Prefer chunks with natural semantic boundaries: a paragraph, a Markdown heading section, one FAQ entry, one lore snippet. Chunks that straddle topics confuse the retriever.
Include stable context inside the chunk itself — a section title, an entity name — so the chunk is meaningful in isolation. The retriever cannot see the surrounding document.

When RAG helps, and when it hurts¶

RAG helps when:

the answer depends on facts the base model cannot know (private data, recent events, internal documents),
the corpus is large enough that you cannot paste it whole into the prompt, but small enough that the right few chunks will usually be among the top K,
you want to give the user a feeling of "the assistant has read the docs".

RAG hurts when:

the question is general reasoning and the retrieved chunks are unrelated noise — the model will often try to use them anyway and produce a worse answer than it would have without them,
your corpus is tiny (a few hundred lines total). It is cheaper to paste the whole thing into the system prompt than to embed and retrieve.
you expect the model to synthesise across many chunks — with top-K=3 and a small model, synthesis quality will be limited.

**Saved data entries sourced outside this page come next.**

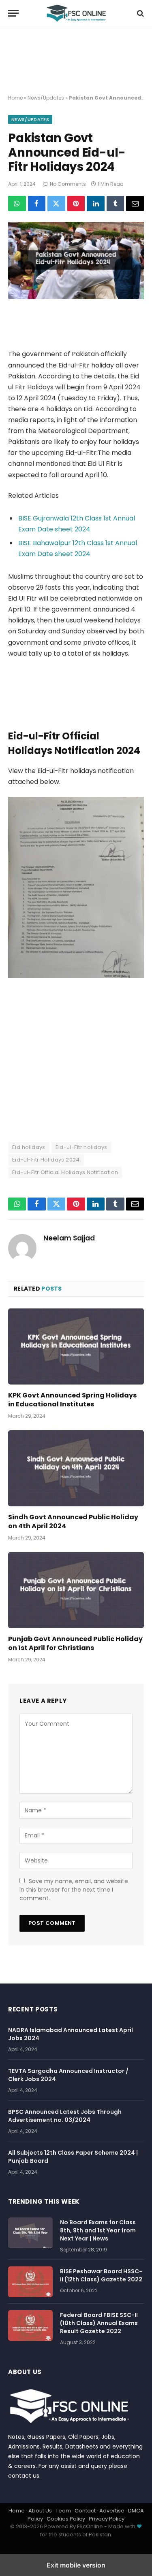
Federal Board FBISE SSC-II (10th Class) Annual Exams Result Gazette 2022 (99, 2323)
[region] (76, 60)
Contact (85, 2510)
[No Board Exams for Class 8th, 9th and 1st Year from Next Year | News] (30, 2232)
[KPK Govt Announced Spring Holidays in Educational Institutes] (76, 1346)
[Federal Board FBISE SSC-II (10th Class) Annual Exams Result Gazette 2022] (30, 2325)
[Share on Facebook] (37, 203)
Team (63, 2510)
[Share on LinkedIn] (96, 203)
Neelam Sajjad (69, 1238)
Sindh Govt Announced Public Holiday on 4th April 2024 (73, 1521)
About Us (40, 2510)
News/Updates (46, 97)
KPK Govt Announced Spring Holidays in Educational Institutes (72, 1400)
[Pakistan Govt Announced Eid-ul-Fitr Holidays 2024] (76, 297)
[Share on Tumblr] (115, 203)
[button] (13, 13)
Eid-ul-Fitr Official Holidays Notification (65, 1172)
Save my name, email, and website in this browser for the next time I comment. (73, 1889)
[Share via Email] (135, 203)
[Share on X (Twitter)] (56, 203)
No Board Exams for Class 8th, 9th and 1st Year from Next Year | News (98, 2230)
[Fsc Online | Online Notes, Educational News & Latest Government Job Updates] (76, 13)
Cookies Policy (66, 2519)
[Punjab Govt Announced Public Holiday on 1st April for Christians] (76, 1590)
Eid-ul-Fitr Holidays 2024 (46, 1160)
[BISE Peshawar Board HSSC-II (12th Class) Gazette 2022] (30, 2281)
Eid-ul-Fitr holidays (81, 1147)
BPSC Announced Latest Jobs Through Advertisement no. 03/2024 (65, 2116)
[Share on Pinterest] (76, 203)
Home (15, 97)
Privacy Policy (106, 2519)
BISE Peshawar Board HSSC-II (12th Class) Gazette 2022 (101, 2275)
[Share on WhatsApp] (17, 203)
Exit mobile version (76, 2565)
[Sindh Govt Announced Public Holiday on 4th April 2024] (76, 1468)
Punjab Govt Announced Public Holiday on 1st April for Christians (75, 1643)
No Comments (68, 184)
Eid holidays (28, 1147)
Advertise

A sensible default for a first RAG agent: k=3, threshold in the 0.3–0.6 range (tune by watching the retriever log), placement = before_user_as_system, a template like {{#knowledge}}{{name}}:\n{{#chunks}}- {{text}}\n{{/chunks}}{{/knowledge}}, and a system_prompt that says "Use the context above to answer the user's question. If the context does not contain the answer, say so."

Edges and pitfalls¶

Wire / config embedding-model mismatch fails with error 8002. Match the two, or leave one of them unset.
Stale indexes are rebuilt. If you bump your records file, the next storage creation detects the mtime and re-embeds. No cache poisoning.
Per-session ownership. Storages die with the session. For a stable corpus across reconnects, re-create from the same config on connect; the on-disk .usearch makes that cheap.
Knowledge does not persist across turns. Each turn, only the most recently retrieved chunks are projected. Anything retrieved on earlier turns is not re-surfaced to the model.